● Exercise details: When you retype the entries, keep each one exact and leave out the pictures.

● Records for the exercise:
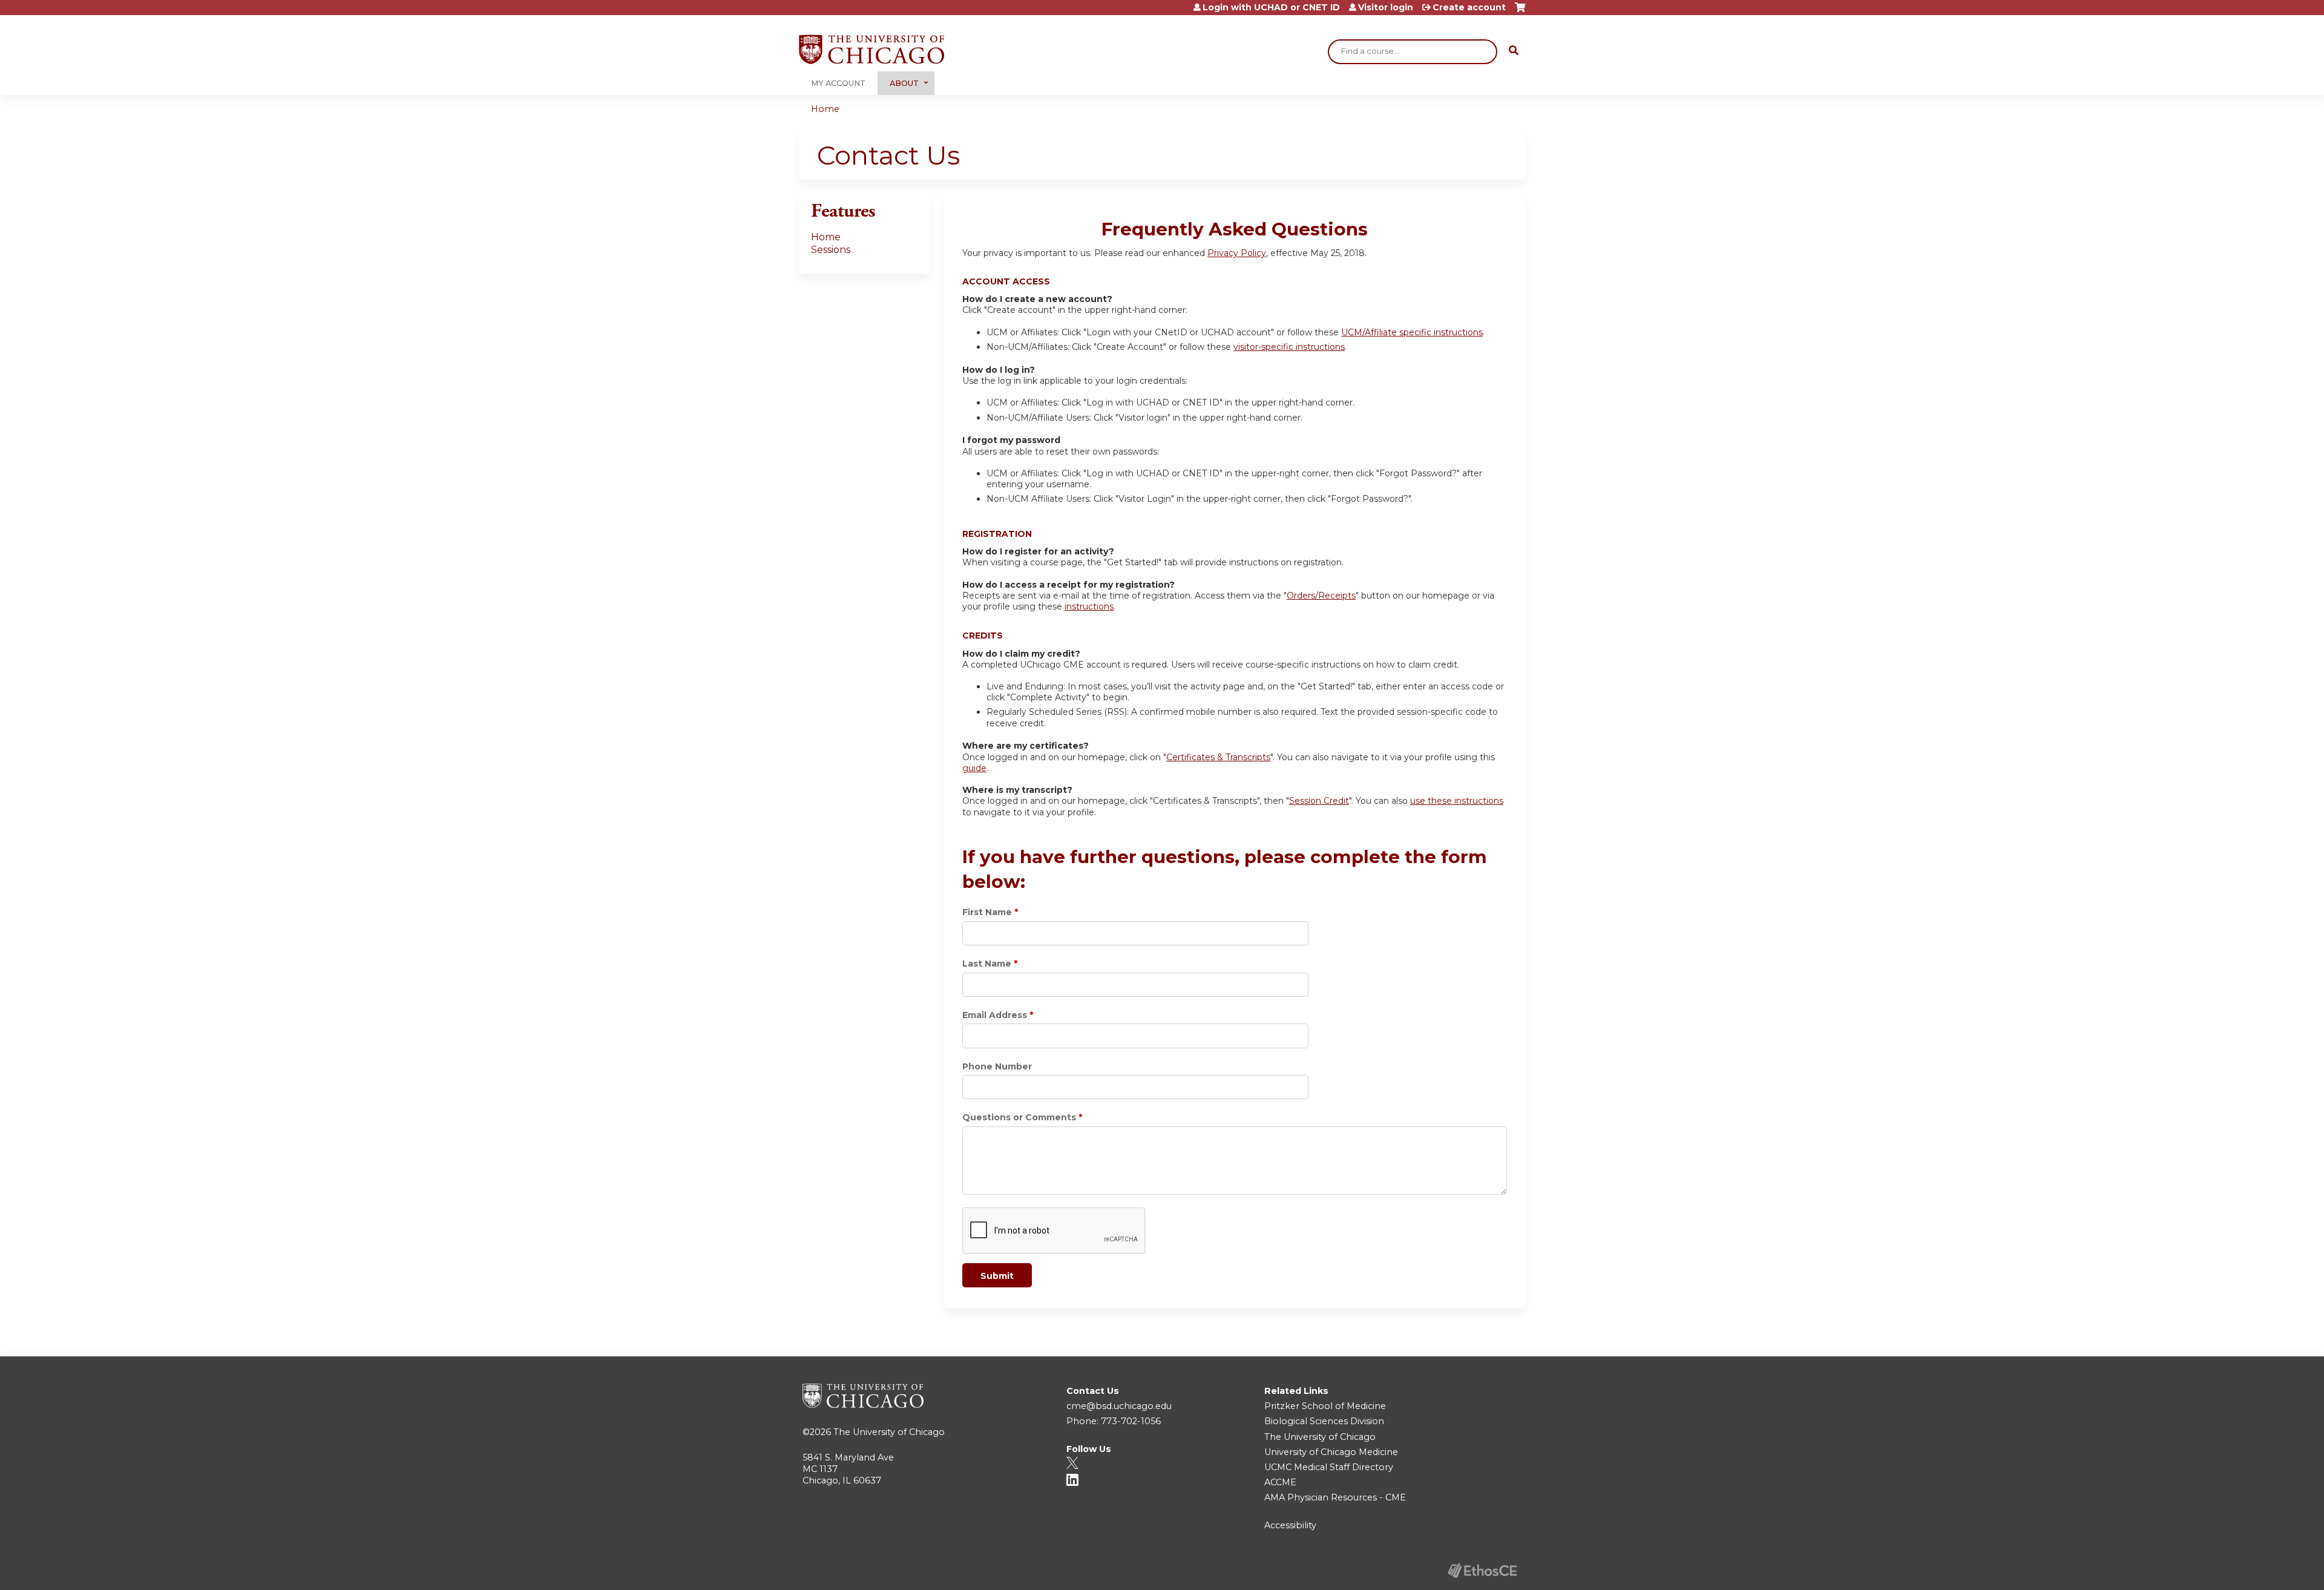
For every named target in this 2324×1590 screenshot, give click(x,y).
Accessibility (1290, 1525)
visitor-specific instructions (1289, 346)
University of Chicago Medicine (1331, 1452)
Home (825, 108)
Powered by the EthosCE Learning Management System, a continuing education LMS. (1482, 1570)
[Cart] (1520, 12)
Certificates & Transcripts (1218, 757)
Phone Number (997, 1066)
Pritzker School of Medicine (1325, 1406)
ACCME (1280, 1482)
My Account (838, 83)
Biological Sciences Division (1324, 1421)
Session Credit (1319, 800)
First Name (987, 912)
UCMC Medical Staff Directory (1328, 1467)
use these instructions (1456, 800)
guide (974, 768)
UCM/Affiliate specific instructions (1412, 332)
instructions (1089, 606)
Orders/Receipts (1321, 595)
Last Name (986, 963)
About (904, 83)
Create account (1469, 7)
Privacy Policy (1236, 253)
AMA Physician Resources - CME (1335, 1497)
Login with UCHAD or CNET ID (1271, 7)
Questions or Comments (1019, 1117)
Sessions (830, 249)
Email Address (994, 1015)
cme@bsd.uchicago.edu (1119, 1406)
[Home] (871, 49)
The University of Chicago (889, 1432)
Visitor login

● Answer area:
For every named target in this 2324×1590 screenshot, give click(x,y).
Accessibility (1290, 1525)
visitor-specific instructions (1289, 346)
University of Chicago Medicine (1331, 1452)
Home (825, 108)
Powered by the EthosCE Learning Management System, a continuing education LMS. (1482, 1570)
[Cart] (1520, 12)
Certificates & Transcripts (1218, 757)
Phone Number (997, 1066)
Pritzker School of Medicine (1325, 1406)
ACCME (1280, 1482)
My Account (838, 83)
Biological Sciences Division (1324, 1421)
Session Credit (1319, 800)
First Name (987, 912)
UCMC Medical Staff Directory (1328, 1467)
use these instructions (1456, 800)
guide (974, 768)
UCM/Affiliate specific instructions (1412, 332)
instructions (1089, 606)
Orders/Receipts (1321, 595)
Last Name (986, 963)
About (904, 83)
Create account (1469, 7)
Privacy Policy (1236, 253)
AMA Physician Resources - CME (1335, 1497)
Login with UCHAD or CNET ID (1271, 7)
Questions or Comments (1019, 1117)
Sessions (830, 249)
Email Address (994, 1015)
cme@bsd.uchicago.edu (1119, 1406)
[Home] (871, 49)
The University of Chicago (889, 1432)
Visitor login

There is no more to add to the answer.